* Data to use *
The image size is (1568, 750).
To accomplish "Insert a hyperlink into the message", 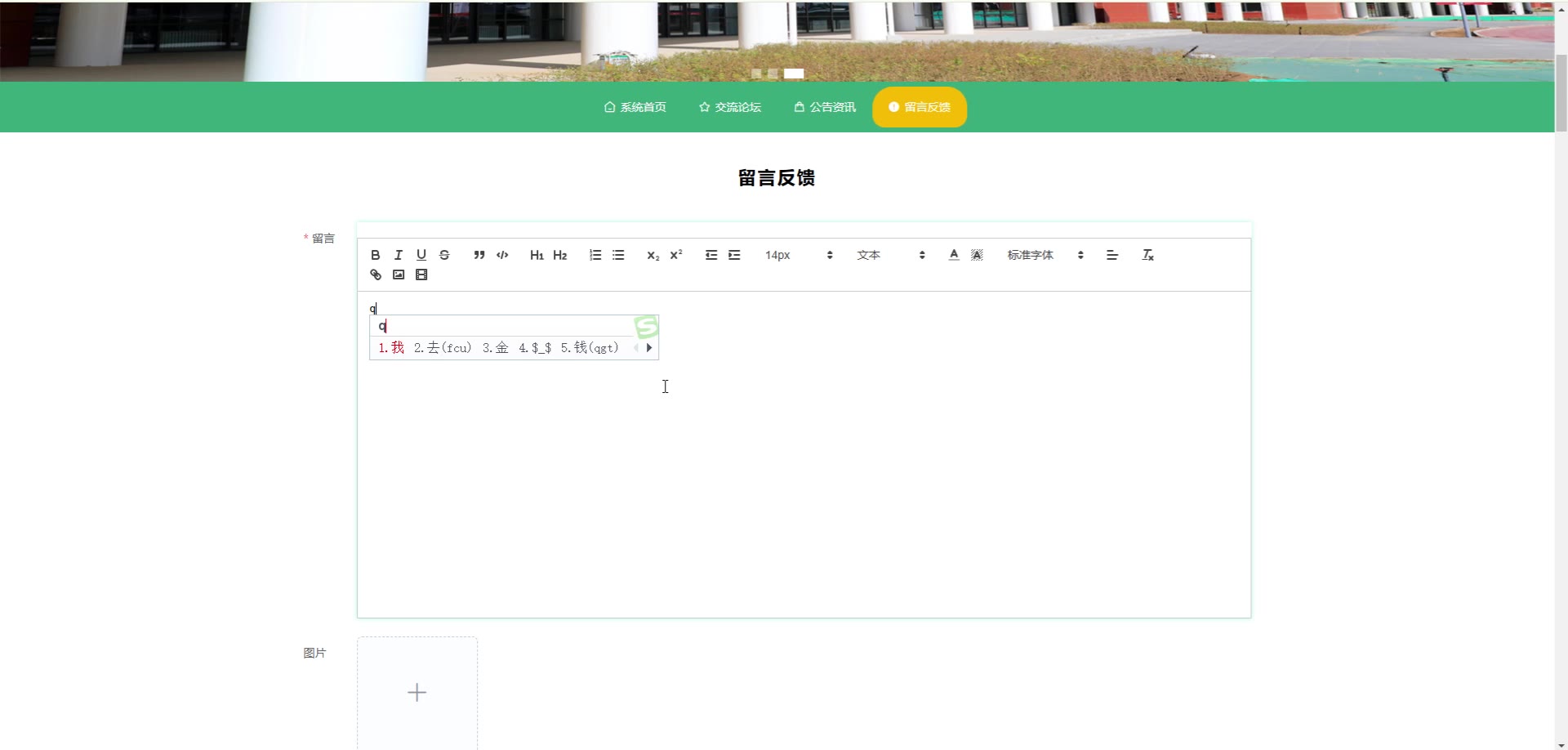I will coord(376,275).
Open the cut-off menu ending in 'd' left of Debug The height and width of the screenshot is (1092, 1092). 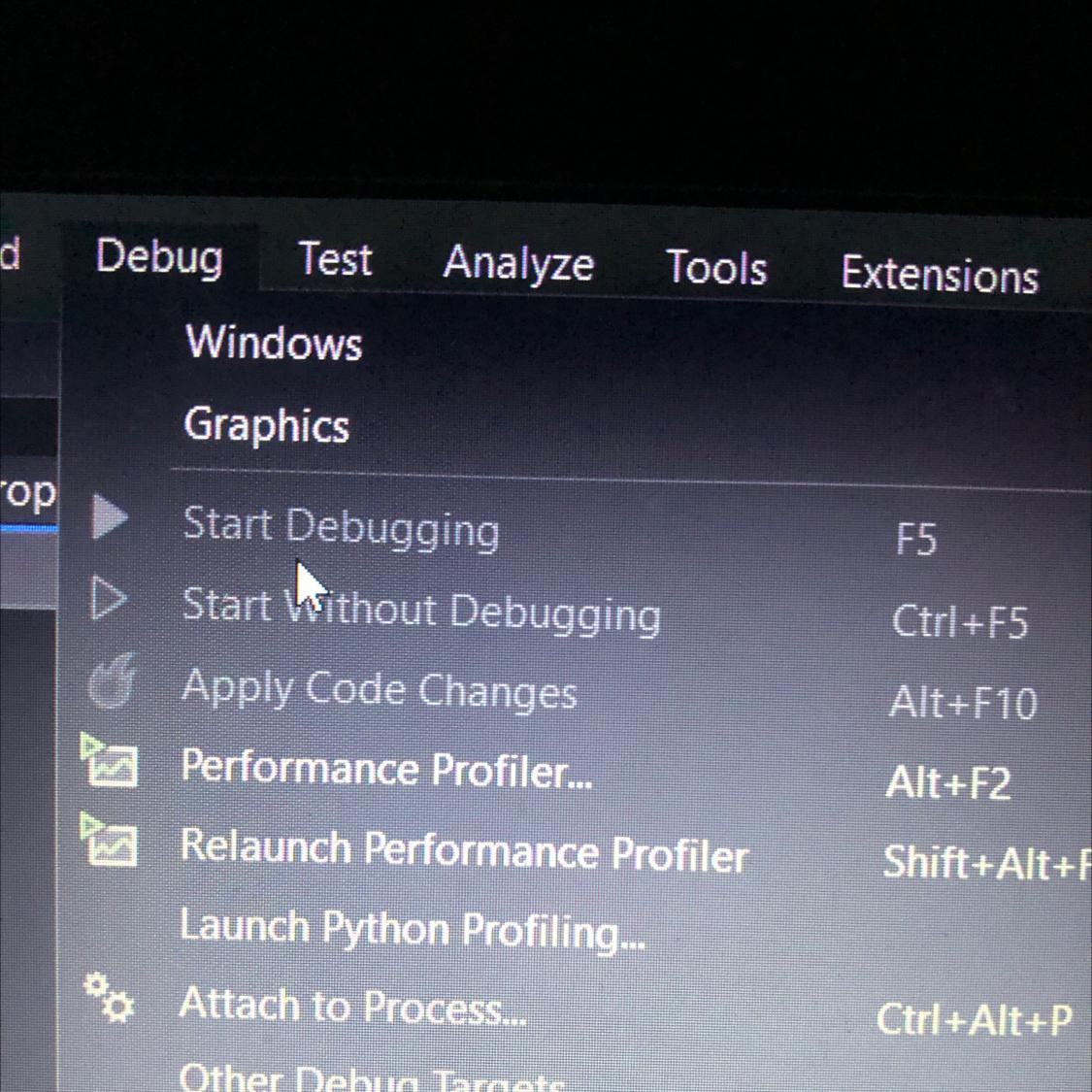point(11,253)
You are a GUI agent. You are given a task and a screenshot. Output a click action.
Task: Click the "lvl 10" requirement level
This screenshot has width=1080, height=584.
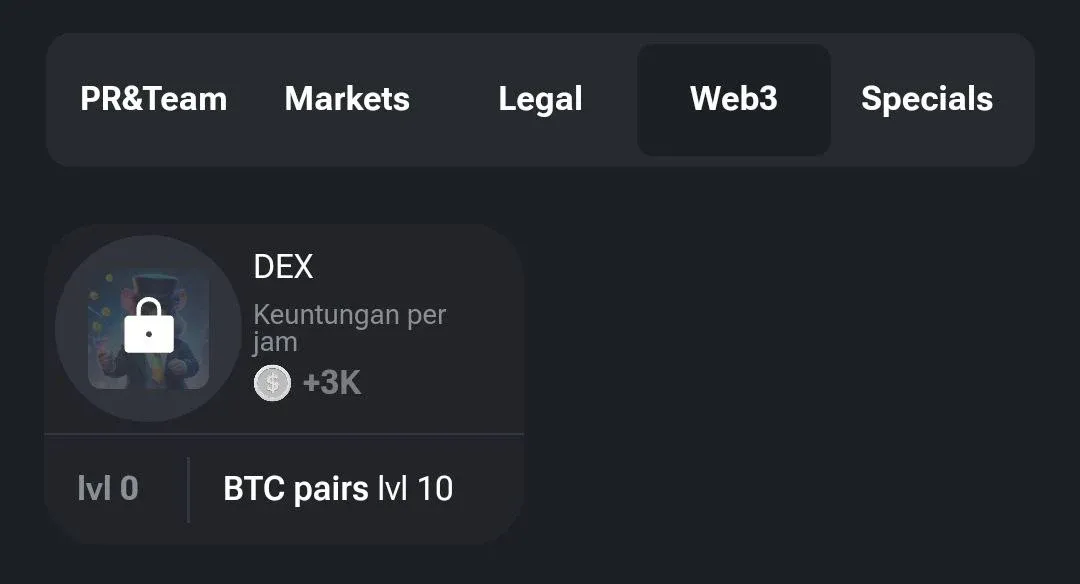point(415,489)
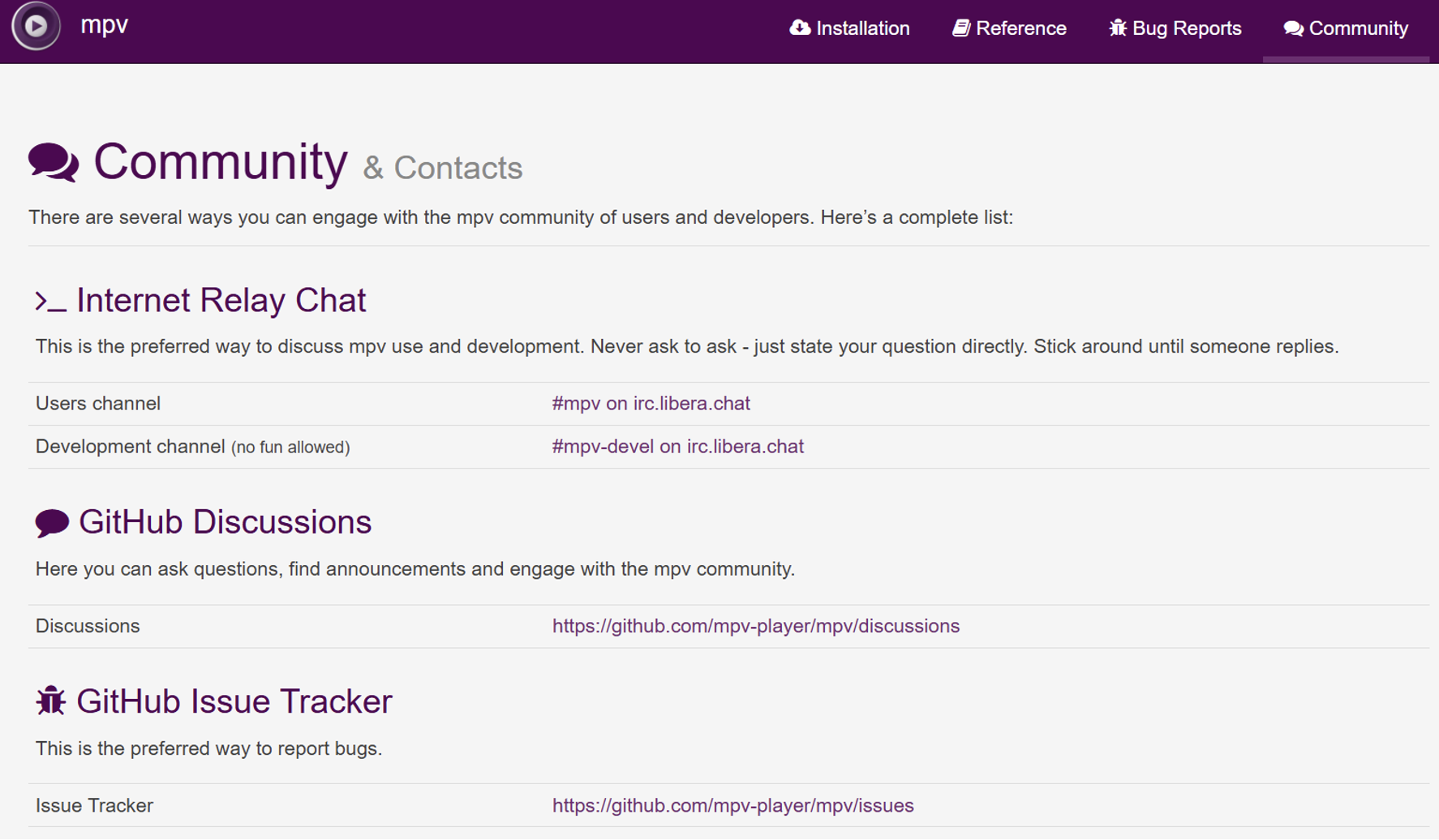The image size is (1439, 840).
Task: Click the GitHub Issue Tracker heading
Action: 234,702
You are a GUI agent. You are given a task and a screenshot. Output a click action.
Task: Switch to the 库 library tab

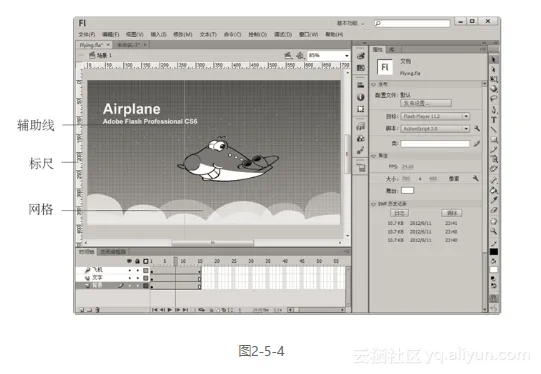pos(392,50)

* Exercise brief *
In your reply, please print exactly the lines from the one with "This screenshot has width=1080, height=584." through the final line of the listing above, both included, and no pictures.

* Response below *
This screenshot has width=1080, height=584.
point(415,489)
The image size is (1439, 840).
Task: Click the GitHub Issue Tracker heading
Action: 234,702
You are a GUI agent. You are given a task and a screenshot. Output a click action.
Task: Switch to the 库 library tab

pos(392,50)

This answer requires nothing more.